Vitamin D deficiency shown to raise COVID-19 ICU risk

deficiency

As evidence builds that COVID-19 patients with vitamin D deficiency are more likely to experience severe clinical outcomes (ICU risk is 20-fold greater, international data suggests), urgent trials are underway to evaluate whether vitamin D could be used to treat or prevent the disease.

In April two studies by researchers in Ireland drew international attention by highlighting vitamin D’s potential role in priming the body’s defences against COVID-19. The researchers, part of the TILDA study group, described vitamin D ‘as a potent immune modifying micronutrient’ and suggested that, at sufficient levels, it could play an important role in protecting vulnerable adults, particularly those who are obese or have  pre-existing lung conditions – both groups among those known to be more susceptible to complications.

Findings in Europe and North America that black, Asian and minority ethnic groups are disproportionately affected by COVID-19, and more likely to die from it, raised further questions about vitamin D’s role. While socio-economic factors are likely to contribute, there is mounting concern that poorer absorption of vitamin D from sunlight in people with darker skin may play an important role.

Similarly, elderly and other institutionalized groups may be more susceptible to serious complications from COVID-19 due to poor vitamin D status. The problem is likely to have been compounded by the lockdown itself, which may have shifted larger parts of the population – who have spent months indoors – to an at-risk status.

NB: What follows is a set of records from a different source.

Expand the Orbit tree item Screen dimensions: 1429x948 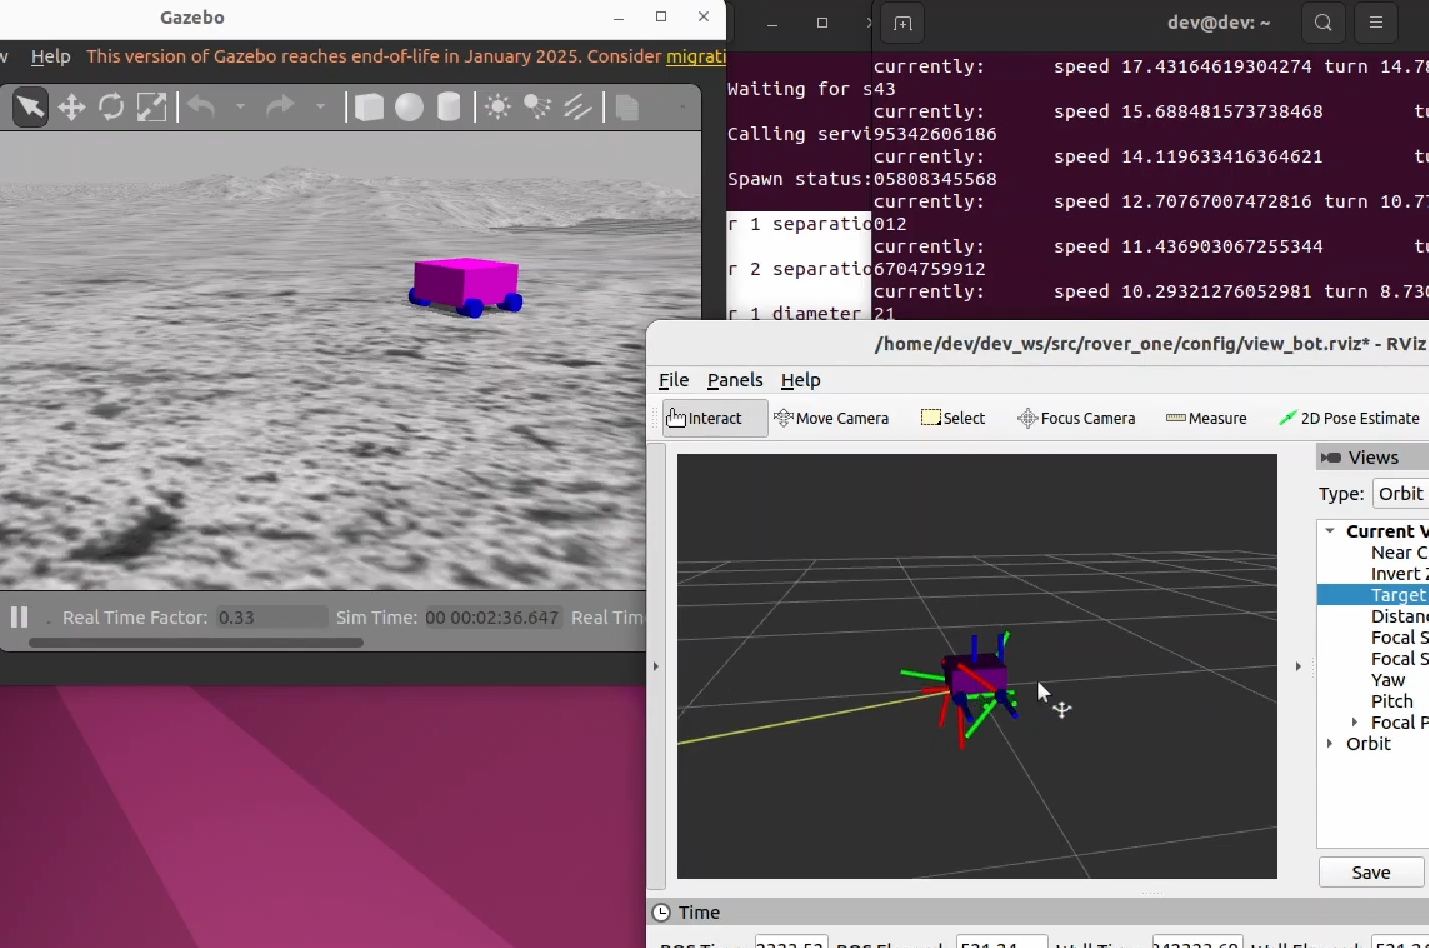pyautogui.click(x=1330, y=744)
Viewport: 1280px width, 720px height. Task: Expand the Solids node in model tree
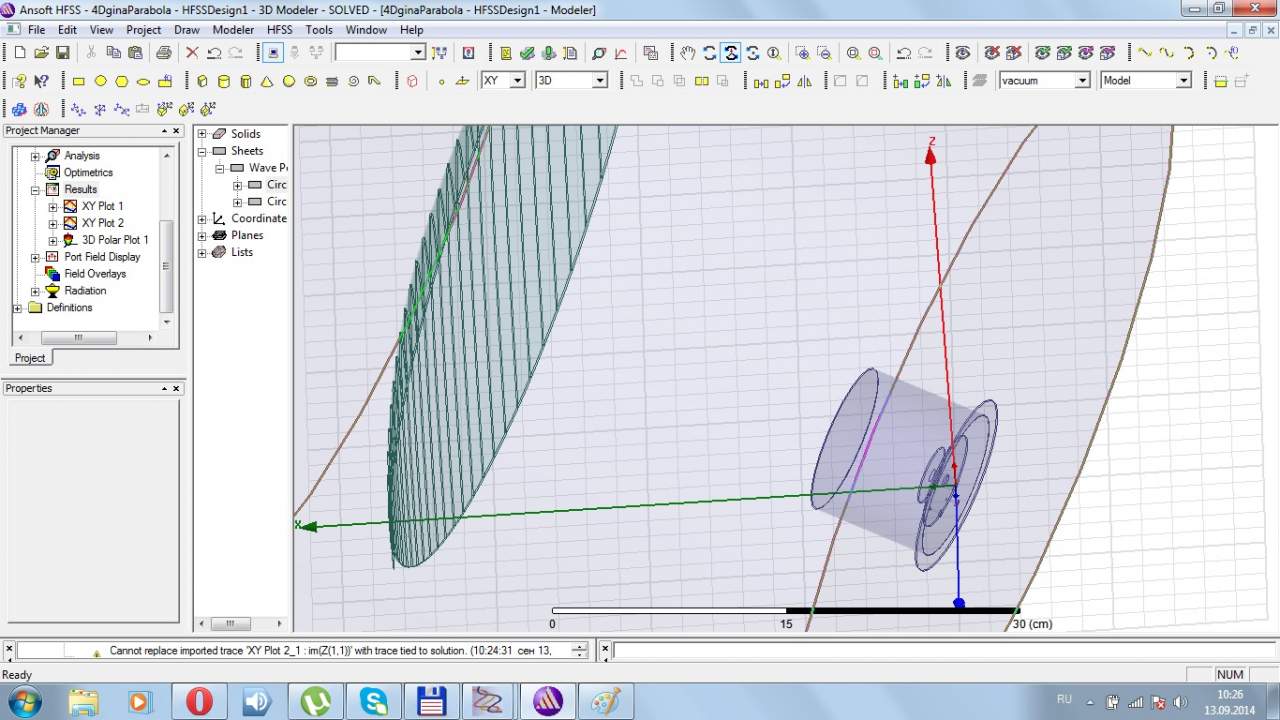click(x=202, y=134)
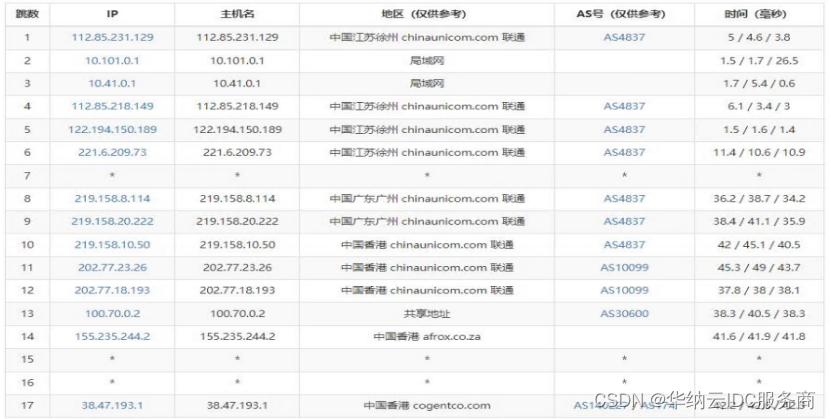Image resolution: width=831 pixels, height=419 pixels.
Task: Open IP link 38.47.193.1
Action: pos(112,405)
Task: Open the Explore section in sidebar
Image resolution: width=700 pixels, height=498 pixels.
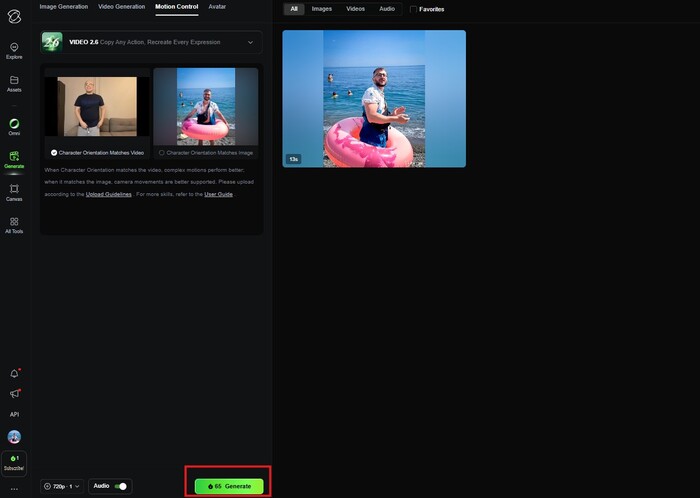Action: [14, 49]

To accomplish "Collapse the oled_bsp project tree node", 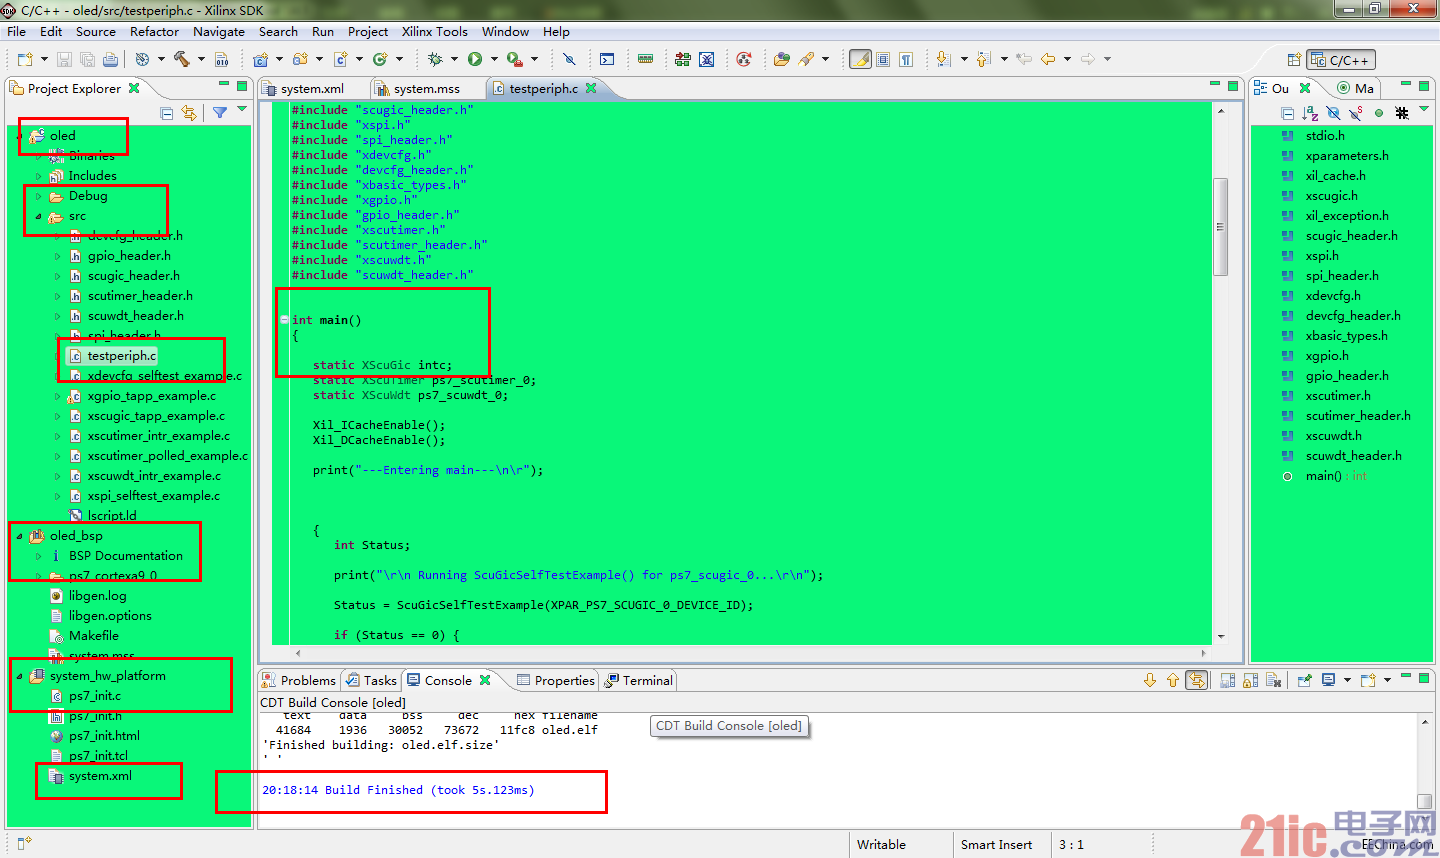I will click(x=19, y=536).
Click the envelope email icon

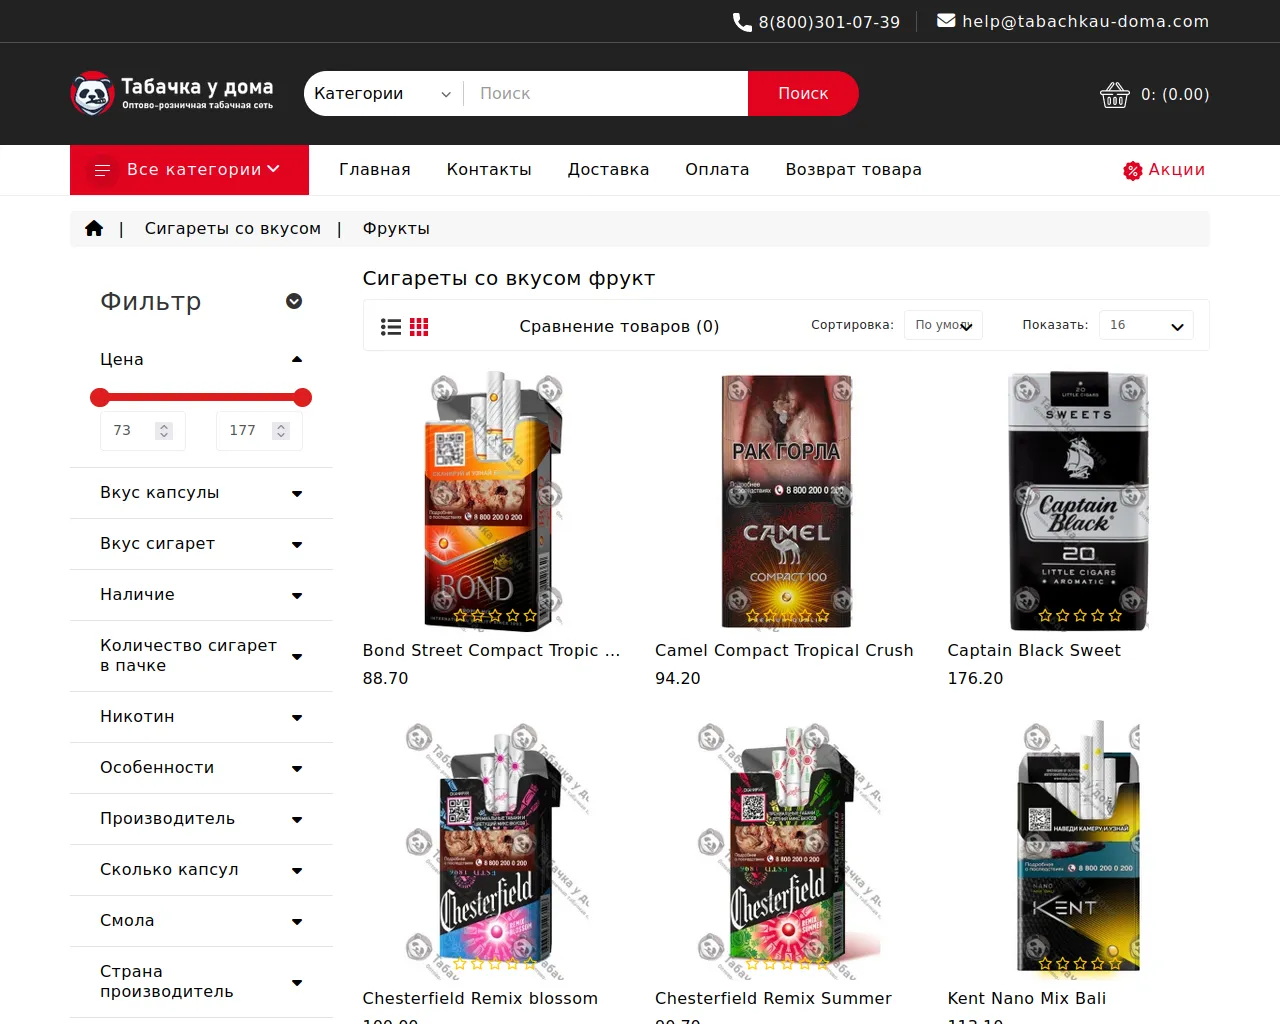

While the high death rates seen in Italy and Spain might seem to weaken the logic beyond the vitamin D-COVID-19 outcome connection, vitamin D awareness and supplementation are low in southern Europe (in contrast to, say, Nordic countries where supplementation and fortification is common, or even mandated, and where death rates have been much lower).

Urgent studies are now being carried out in France, Spain and the US.